• What to produce:
Without changing a single character, copy every record below.

• Information:
══════

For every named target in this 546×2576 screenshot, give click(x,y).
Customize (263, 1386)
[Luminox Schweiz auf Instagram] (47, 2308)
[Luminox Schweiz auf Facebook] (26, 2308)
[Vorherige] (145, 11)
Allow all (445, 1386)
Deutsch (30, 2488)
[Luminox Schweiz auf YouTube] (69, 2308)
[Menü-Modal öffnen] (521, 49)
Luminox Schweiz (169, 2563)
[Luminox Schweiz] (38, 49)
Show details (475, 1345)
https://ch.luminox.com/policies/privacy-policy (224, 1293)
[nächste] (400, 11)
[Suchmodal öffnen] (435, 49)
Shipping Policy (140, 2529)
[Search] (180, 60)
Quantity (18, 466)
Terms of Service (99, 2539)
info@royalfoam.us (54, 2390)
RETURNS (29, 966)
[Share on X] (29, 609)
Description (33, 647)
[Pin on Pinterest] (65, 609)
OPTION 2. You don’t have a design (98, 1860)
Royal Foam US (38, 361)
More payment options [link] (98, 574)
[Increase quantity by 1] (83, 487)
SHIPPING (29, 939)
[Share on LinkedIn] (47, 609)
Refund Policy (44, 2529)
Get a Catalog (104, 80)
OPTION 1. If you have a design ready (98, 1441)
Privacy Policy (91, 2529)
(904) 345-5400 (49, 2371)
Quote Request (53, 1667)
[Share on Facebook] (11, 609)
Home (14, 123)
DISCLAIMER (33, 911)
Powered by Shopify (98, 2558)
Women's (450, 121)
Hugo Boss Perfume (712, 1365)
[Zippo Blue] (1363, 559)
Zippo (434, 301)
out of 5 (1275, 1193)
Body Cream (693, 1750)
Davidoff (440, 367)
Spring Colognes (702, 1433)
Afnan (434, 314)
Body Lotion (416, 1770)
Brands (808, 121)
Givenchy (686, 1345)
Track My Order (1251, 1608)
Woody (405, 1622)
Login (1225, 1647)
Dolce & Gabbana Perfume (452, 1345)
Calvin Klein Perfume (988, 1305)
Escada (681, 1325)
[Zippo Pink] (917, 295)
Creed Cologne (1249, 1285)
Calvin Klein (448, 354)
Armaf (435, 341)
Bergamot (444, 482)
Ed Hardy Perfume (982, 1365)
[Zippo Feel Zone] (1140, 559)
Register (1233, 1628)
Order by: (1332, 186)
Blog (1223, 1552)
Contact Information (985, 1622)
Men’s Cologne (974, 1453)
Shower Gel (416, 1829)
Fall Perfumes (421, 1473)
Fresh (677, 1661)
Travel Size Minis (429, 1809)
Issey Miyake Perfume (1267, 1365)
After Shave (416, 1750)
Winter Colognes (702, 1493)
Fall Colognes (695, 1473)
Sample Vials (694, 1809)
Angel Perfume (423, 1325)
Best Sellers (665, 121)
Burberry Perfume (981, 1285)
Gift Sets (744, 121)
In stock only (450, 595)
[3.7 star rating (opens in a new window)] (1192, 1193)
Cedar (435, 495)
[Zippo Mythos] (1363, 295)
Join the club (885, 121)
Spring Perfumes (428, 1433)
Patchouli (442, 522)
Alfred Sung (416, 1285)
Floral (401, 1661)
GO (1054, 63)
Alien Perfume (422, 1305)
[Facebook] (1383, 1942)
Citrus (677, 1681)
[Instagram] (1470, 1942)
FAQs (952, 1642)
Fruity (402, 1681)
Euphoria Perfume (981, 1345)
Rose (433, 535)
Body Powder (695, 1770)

══════

• Final answer:
For every named target in this 546×2576 screenshot, give click(x,y).
Customize (263, 1386)
[Luminox Schweiz auf Instagram] (47, 2308)
[Luminox Schweiz auf Facebook] (26, 2308)
[Vorherige] (145, 11)
Allow all (445, 1386)
Deutsch (30, 2488)
[Luminox Schweiz auf YouTube] (69, 2308)
[Menü-Modal öffnen] (521, 49)
Luminox Schweiz (169, 2563)
[Luminox Schweiz] (38, 49)
Show details (475, 1345)
https://ch.luminox.com/policies/privacy-policy (224, 1293)
[nächste] (400, 11)
[Suchmodal öffnen] (435, 49)
Shipping Policy (140, 2529)
[Search] (180, 60)
Quantity (18, 466)
Terms of Service (99, 2539)
info@royalfoam.us (54, 2390)
RETURNS (29, 966)
[Share on X] (29, 609)
Description (33, 647)
[Pin on Pinterest] (65, 609)
OPTION 2. You don’t have a design (98, 1860)
Royal Foam US (38, 361)
More payment options [link] (98, 574)
[Increase quantity by 1] (83, 487)
SHIPPING (29, 939)
[Share on LinkedIn] (47, 609)
Refund Policy (44, 2529)
Get a Catalog (104, 80)
OPTION 1. If you have a design ready (98, 1441)
Privacy Policy (91, 2529)
(904) 345-5400 (49, 2371)
Quote Request (53, 1667)
[Share on Facebook] (11, 609)
Home (14, 123)
DISCLAIMER (33, 911)
Powered by Shopify (98, 2558)
Women's (450, 121)
Hugo Boss Perfume (712, 1365)
[Zippo Blue] (1363, 559)
Zippo (434, 301)
out of 5 (1275, 1193)
Body Cream (693, 1750)
Davidoff (440, 367)
Spring Colognes (702, 1433)
Afnan (434, 314)
Body Lotion (416, 1770)
Brands (808, 121)
Givenchy (686, 1345)
Track My Order (1251, 1608)
Woody (405, 1622)
Login (1225, 1647)
Dolce & Gabbana Perfume (452, 1345)
Calvin Klein Perfume (988, 1305)
Escada (681, 1325)
[Zippo Pink] (917, 295)
Creed Cologne (1249, 1285)
Calvin Klein (448, 354)
Armaf (435, 341)
Bergamot (444, 482)
Ed Hardy Perfume (982, 1365)
[Zippo Feel Zone] (1140, 559)
Register (1233, 1628)
Order by: (1332, 186)
Blog (1223, 1552)
Contact Information (985, 1622)
Men’s Cologne (974, 1453)
Shower Gel (416, 1829)
Fall Perfumes (421, 1473)
Fresh (677, 1661)
Travel Size Minis (429, 1809)
Issey Miyake Perfume (1267, 1365)
After Shave (416, 1750)
Winter Colognes (702, 1493)
Fall Colognes (695, 1473)
Sample Vials (694, 1809)
Angel Perfume (423, 1325)
Best Sellers (665, 121)
Burberry Perfume (981, 1285)
Gift Sets (744, 121)
In stock only (450, 595)
[3.7 star rating (opens in a new window)] (1192, 1193)
Cedar (435, 495)
[Zippo Mythos] (1363, 295)
Join the club (885, 121)
Spring Perfumes (428, 1433)
Patchouli (442, 522)
Alfred Sung (416, 1285)
Floral (401, 1661)
GO (1054, 63)
Alien Perfume (422, 1305)
[Facebook] (1383, 1942)
Citrus (677, 1681)
[Instagram] (1470, 1942)
FAQs (952, 1642)
Fruity (402, 1681)
Euphoria Perfume (981, 1345)
Rose (433, 535)
Body Powder (695, 1770)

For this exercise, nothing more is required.